Reputation: 1765
maybe this functionality is buried somewhere in the .NET-Framework already but I couldn't find it. I need to execute methods in a given order, one after one. The methods should return something (e.g. object), so there is a way to react to the returned data (e.g. cancel the execution of the following methods because an error occurred). The execution of the methods should run in its own thread and I should be able to add methods to the queue at any time. Any idea how to implement this in c#?
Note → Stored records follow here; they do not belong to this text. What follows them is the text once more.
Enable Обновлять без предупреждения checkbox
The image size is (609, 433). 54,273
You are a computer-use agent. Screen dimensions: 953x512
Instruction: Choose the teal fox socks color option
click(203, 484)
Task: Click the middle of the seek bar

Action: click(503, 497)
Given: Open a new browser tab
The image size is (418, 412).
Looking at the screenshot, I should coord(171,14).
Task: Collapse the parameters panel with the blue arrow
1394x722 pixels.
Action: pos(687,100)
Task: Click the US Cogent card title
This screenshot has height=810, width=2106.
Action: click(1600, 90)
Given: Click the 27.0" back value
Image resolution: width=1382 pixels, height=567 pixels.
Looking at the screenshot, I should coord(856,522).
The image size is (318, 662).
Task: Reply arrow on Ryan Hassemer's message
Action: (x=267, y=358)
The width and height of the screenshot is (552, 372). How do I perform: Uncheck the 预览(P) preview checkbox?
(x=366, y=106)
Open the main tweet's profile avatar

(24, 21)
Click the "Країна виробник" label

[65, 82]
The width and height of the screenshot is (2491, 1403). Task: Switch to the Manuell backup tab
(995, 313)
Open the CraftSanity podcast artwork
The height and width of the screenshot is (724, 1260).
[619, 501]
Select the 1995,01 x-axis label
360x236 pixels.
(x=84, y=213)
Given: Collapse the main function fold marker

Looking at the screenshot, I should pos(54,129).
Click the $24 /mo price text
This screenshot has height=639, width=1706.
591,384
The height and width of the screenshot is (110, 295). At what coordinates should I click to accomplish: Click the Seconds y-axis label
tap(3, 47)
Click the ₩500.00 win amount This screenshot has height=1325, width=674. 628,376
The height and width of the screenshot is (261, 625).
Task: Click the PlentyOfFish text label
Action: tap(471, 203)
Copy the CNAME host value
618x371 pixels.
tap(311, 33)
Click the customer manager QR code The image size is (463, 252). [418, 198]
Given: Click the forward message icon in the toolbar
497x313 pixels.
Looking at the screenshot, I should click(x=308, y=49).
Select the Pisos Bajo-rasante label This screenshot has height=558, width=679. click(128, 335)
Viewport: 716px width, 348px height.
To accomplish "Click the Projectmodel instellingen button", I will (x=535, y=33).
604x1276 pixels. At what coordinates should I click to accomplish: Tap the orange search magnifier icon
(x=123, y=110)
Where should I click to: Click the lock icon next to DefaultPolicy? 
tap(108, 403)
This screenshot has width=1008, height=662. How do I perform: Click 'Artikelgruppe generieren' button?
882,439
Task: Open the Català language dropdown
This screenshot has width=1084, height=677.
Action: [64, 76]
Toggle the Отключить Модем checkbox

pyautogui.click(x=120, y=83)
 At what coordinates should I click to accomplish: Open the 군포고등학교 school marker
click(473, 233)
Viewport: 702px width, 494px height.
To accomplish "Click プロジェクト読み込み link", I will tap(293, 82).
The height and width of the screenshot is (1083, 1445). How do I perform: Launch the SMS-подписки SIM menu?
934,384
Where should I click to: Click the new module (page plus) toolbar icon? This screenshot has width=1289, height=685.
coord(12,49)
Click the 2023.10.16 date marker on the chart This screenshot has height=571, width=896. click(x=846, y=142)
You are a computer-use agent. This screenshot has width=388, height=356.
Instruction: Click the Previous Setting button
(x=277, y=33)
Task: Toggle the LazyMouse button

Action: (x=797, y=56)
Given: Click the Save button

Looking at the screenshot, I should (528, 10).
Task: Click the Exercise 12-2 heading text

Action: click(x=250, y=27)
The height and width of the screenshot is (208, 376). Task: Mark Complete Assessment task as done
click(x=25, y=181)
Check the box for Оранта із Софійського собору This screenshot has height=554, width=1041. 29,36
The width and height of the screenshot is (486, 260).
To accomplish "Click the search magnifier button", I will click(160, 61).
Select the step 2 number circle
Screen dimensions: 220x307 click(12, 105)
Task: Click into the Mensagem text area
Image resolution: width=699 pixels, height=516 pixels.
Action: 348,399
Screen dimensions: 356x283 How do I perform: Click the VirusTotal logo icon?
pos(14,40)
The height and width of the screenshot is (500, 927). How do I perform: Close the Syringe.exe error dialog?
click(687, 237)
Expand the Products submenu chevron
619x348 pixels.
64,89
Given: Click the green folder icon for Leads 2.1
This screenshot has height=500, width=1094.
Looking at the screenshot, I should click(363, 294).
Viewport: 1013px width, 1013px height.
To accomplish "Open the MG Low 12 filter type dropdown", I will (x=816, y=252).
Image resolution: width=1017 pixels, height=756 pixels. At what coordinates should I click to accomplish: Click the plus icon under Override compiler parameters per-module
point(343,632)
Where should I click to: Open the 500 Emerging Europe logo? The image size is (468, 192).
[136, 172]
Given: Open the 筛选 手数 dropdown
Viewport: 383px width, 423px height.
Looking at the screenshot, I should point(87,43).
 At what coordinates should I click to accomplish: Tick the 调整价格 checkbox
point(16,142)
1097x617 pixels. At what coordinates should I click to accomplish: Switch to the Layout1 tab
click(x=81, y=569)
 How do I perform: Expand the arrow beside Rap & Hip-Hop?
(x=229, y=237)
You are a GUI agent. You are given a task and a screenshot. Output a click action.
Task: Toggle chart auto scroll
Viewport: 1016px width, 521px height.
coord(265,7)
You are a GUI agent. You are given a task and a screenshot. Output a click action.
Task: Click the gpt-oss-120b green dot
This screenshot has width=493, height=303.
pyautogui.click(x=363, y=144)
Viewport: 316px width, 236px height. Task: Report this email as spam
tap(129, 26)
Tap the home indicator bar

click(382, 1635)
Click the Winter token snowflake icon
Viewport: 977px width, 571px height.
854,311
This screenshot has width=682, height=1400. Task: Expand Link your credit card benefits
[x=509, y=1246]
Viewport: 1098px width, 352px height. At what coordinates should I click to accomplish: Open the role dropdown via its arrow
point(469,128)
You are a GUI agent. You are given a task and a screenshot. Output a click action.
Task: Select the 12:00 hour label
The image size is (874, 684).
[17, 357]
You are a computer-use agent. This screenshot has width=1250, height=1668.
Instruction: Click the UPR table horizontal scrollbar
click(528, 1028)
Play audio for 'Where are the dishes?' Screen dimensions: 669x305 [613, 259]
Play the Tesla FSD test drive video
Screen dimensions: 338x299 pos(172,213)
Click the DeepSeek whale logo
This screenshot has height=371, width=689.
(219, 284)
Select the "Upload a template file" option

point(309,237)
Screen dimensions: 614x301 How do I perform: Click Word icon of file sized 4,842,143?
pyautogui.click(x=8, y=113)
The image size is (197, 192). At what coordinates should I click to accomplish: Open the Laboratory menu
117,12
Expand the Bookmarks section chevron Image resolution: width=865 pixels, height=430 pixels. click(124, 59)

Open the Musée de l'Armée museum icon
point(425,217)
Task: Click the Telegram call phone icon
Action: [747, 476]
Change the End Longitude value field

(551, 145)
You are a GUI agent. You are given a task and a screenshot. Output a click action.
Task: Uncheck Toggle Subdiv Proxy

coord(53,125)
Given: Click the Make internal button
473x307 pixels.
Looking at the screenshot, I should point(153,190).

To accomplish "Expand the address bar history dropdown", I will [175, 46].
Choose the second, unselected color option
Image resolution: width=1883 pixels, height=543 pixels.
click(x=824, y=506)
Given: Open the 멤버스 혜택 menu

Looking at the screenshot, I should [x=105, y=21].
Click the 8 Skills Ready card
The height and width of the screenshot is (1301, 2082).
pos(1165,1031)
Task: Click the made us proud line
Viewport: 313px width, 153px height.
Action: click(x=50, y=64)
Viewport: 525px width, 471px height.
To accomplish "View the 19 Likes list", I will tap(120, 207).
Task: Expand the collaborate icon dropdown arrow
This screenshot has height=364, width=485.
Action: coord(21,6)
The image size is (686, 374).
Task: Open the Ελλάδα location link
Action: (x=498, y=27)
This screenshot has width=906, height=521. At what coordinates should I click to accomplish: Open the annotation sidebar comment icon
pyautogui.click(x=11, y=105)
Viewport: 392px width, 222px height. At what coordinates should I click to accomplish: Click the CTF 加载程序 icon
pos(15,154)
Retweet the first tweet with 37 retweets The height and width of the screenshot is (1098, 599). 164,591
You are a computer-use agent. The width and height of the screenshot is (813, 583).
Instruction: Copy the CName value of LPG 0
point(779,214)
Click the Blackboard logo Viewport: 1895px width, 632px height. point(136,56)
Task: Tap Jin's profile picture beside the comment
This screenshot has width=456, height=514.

Thanks to Jon's Comment I tried to implement such a Queue on me own. This might be completly wrong - so comments are VERY welcome ;-)
using System;
using System.Collections.Concurrent;
using System.Threading.Tasks;
namespace FunctionQueue
{
public class ErrorResult
{
public string ErrorMessage { get; set; }
public bool CancelQueue { get; set; }
}
public class FunctionQueue
{
private readonly ConcurrentQueue<Func<object>> Queue;
private bool isExecuting;
private bool isCanceled;
private readonly Action<ErrorResult> onError;
private readonly Action onComplete;
public FunctionQueue(Action<ErrorResult> onError = null, Action onComplete = null)
{
this.Queue = new ConcurrentQueue<Func<object>>();
this.onError = onError;
this.onComplete = onComplete;
}
public void AddFunctionToQueue( Func<object> functionToAdd, bool startQueue = false )
{
this.Queue.Enqueue(functionToAdd);
if (startQueue && !this.isExecuting) this.ProcessQueue();
}
public void ProcessQueue()
{
if( this.Queue.Count > 0 )
{
Task.Run( () =>
{
this.isCanceled = false;
this.isExecuting = true;
Func<object> functionToExecuteNext;
while( !isCanceled && this.Queue.TryDequeue( out functionToExecuteNext ) )
{
object result = functionToExecuteNext();
ErrorResult errorResult = result as ErrorResult;
if( errorResult != null )
{
if( this.onError != null ) this.onError( errorResult );
if( errorResult.CancelQueue ) this.isCanceled = true;
}
}
} );
}
this.isExecuting = false;
if( this.onComplete != null ) this.onComplete();
}
}
}
I would like to add another Feature but unfortunately I have no idea how to implement this: I would like to add an optional callback to every added function. That callback should be called when this given function completed. How can I add this feature?
Upvotes: 0
Views: 354
Reputation: 134005
You shouldn't be using ConcurrentQueue<T>
. Use BlockingCollection<T>
, which gives a much nicer wrapper that you can work with.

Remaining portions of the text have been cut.